Seeing Is Believing
Hearing that women are frequently sexually harassed — or reviewing the data — isn’t enough for some people.
In an attempt to force skeptics to acknowledge the pervasiveness of sexual harassment, Swiss beverage company Schweppes and Brazilian ad agency Ogilvy teamed up on the “Dress for Respect,” a sensor-equipped smart dress that tracks every time someone touches the wearer — which, for the women who tested the dress in a Brazilian nightclub, happened way too much.
According to the video Ogilvy produced for the campaign, which it released earlier in 2018 but is just surfacing in the English-language media, sensors built into the dress track each touch, and then relay it via WiFi to a control unit.

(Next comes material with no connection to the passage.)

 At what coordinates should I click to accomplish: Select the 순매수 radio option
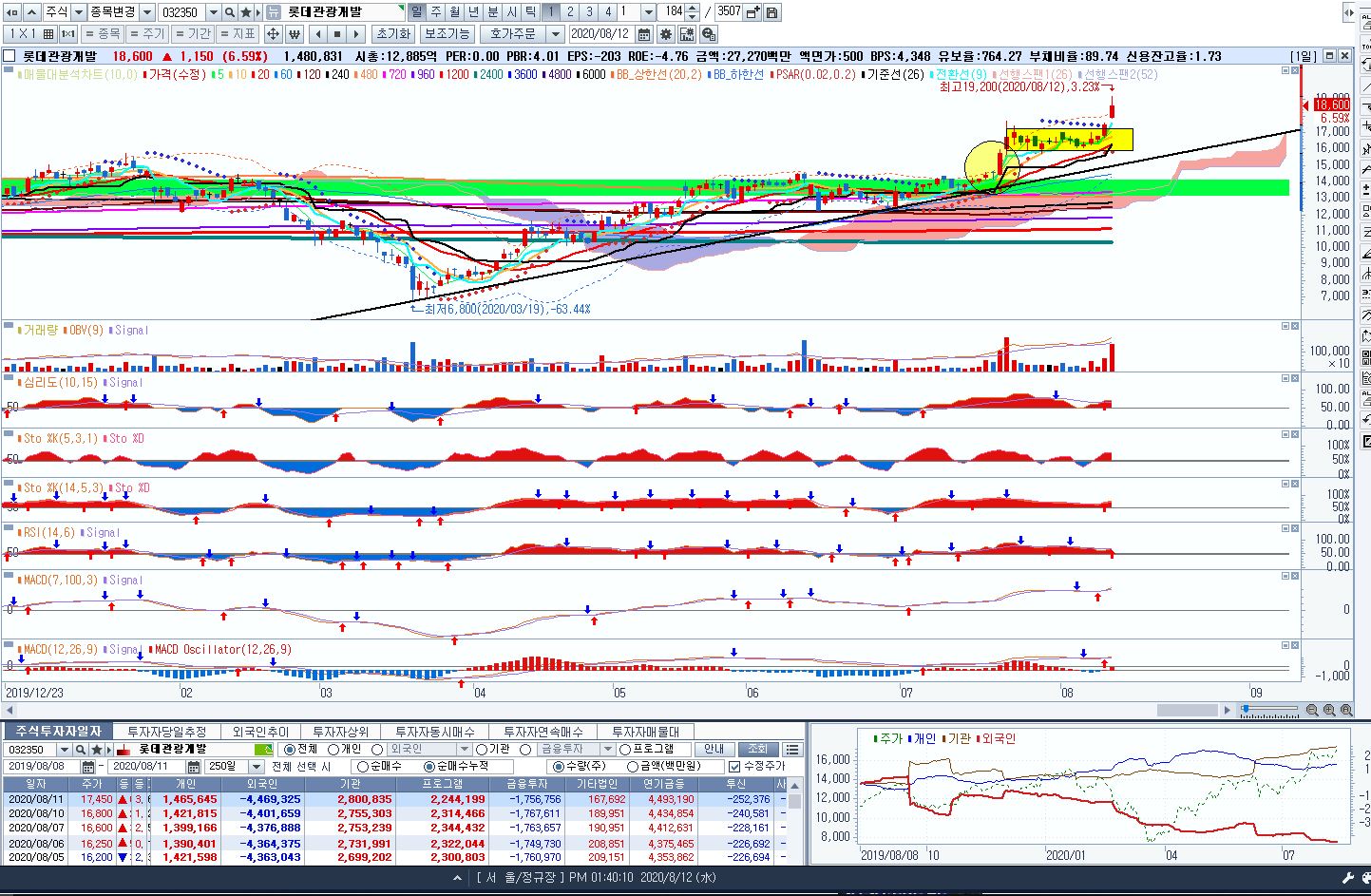coord(361,767)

When a man touches a women wearing the smart dress on her upper arm, for instance, the same area lights up on the dress on the control unit’s computer screen. It even notes the intensity of the touch, as the sensors record not just the presence of a touch, but its pressure as well.

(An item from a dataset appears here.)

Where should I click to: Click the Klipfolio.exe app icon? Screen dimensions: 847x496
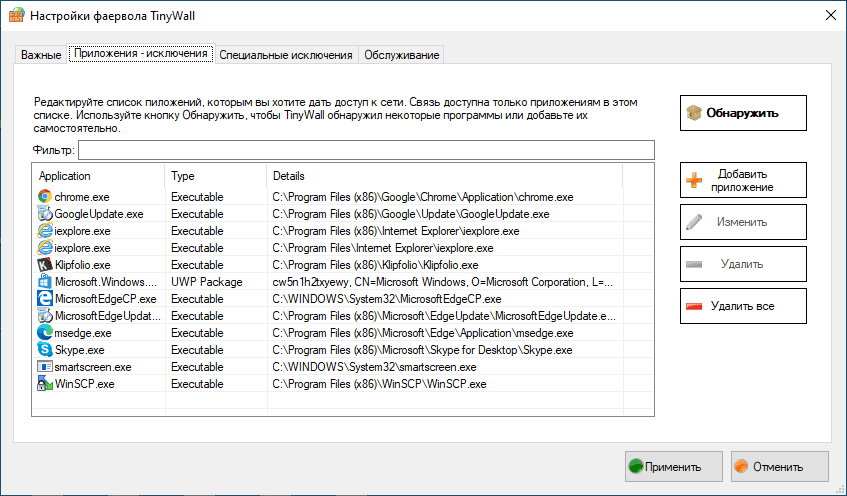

Over the course of fewer than four hours in the Brazilian nightclub, men grabbed, groped, and stroked the three women wearing the smart dress a total of 157 times — which works out to more than one touch per woman every five minutes.

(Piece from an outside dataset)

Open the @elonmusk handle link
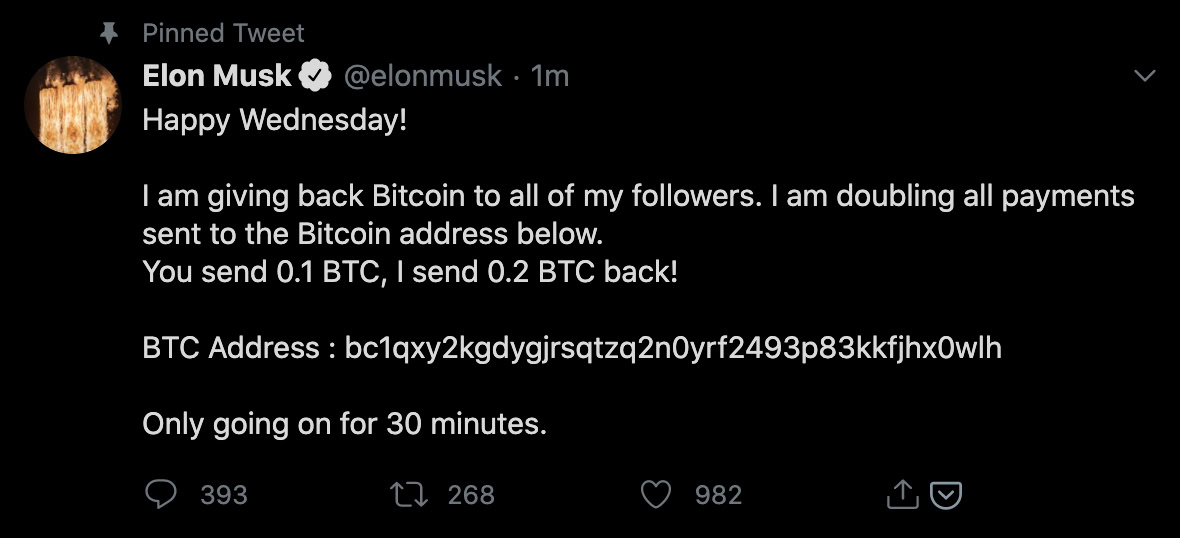This screenshot has height=538, width=1180. [x=423, y=76]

This isn’t the first or only example of people using tech to shine a spotlight on harassment.
Victims of workplace harassment can use the AI-powered Talk to Spot app to document their experiences. Those harassed on the street can share their story via the Hollaback! platform. And, of course, it’s hard to talk about sexual harassment without noting the impact of social media and the #MeToo movement.